The small little bug landed on my shoulder. It was red and black and looked like something from a nightmare that has yet to get to the darkest pit, yet to leave me tumbling through the air, tasting death as it comes, yet to shock me into wakefulness. It was the news, the stories of rape in the Congo and the dark-as-night-skinned women who adorn their bodies in the colors of rainbows, yet know, with full body awareness, of the brutalizers. It was the pack of seven men that took her down, that ripped into her after taking the breath from her husband, and as bad as it sounds, a part of it, even after several hours and countless other thoughts, it still filled me with the flush of sexual excitement. I had moved to turn down the radio, my brain had recognized her story as something bad, something I would never wish upon myself or another, yet the thought of it, the fantasy, the show of power and domination and the forced submission and the tears and the sexual release the men must have felt by pushing themselves into a woman who had no more tears left, it was that which started the ticking pulse and the search for other images just as brutal and those two realities, the inability to even hear her full story and the vibrational fantasy it invariably created, those two truths despised each other. They were magnets of the same charge. They were shame. They were contradiction.

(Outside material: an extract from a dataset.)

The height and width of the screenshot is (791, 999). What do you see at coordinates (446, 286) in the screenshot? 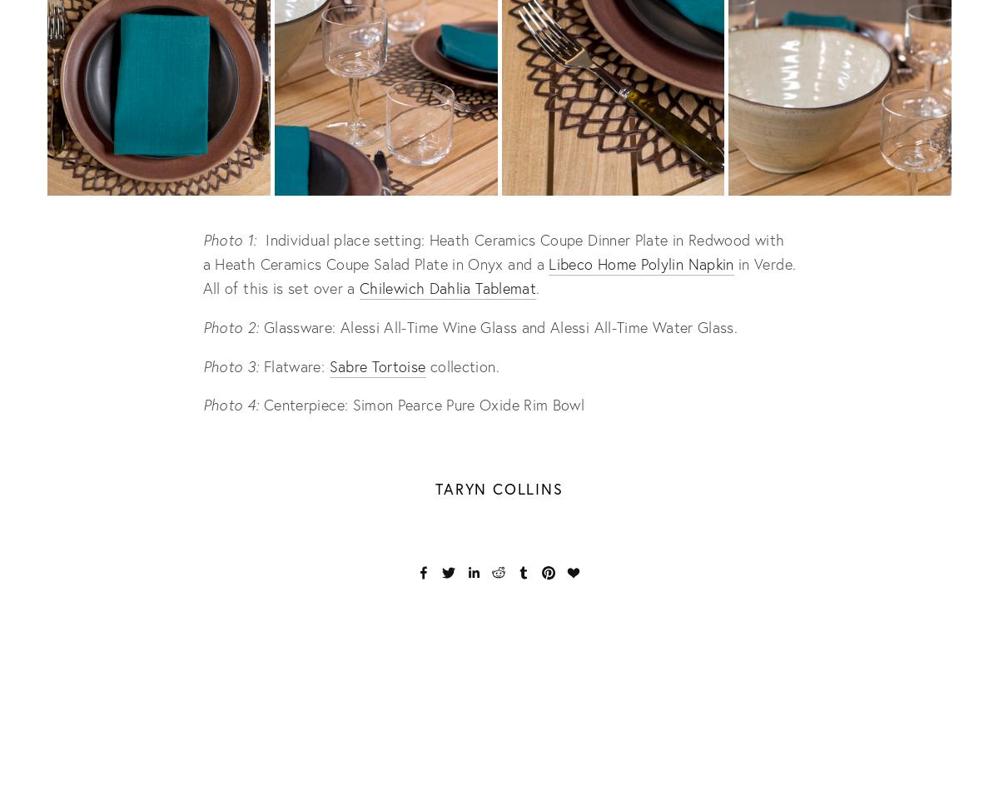
I see `'Chilewich Dahlia Tablemat'` at bounding box center [446, 286].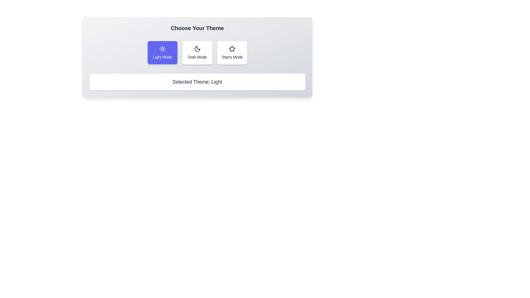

Modern American women don’t think like that, they don’t like that, they don’t want that, they condemn that…and I do, yet I don’t, yet I do, but I don’t.
And the two colored moths flew around my shoulders, teasing the bare white of my skin with their buzzing and fanatical wing beating. And I wouldn’t want it to happen, but I like it. I wouldn’t wish it upon anyone, but I want to see it. To be held down, forced open, no matter how much it hurts, no matter how much I want to run away. And when it does happen, the small, more harmless variety, I feel like I could follow him to the ends of the earth. I can see myself, wearing torn white rags, stepping across the red horizon as the even redder planets loom like hot air balloons just a short arms reach away. I can feel each step over rough edged gravel and those shiny swords that wait in the distance. I have not reached them yet, but I have seen their cousins in the smaller ponds and they have cut me deep, very deep, and somehow, with bloody feet and salty cheeks, I made it past them and over the barren hillsides. And at the ends of the earth, perhaps only an arms reach away, but necessitating a lifetime of travel, he waits in the crystal castle with a goblet full of foul tasting life and eyes that could warm the night sky if given a chance. The wings flap like a soft lullaby and their colors have become my coat of arms.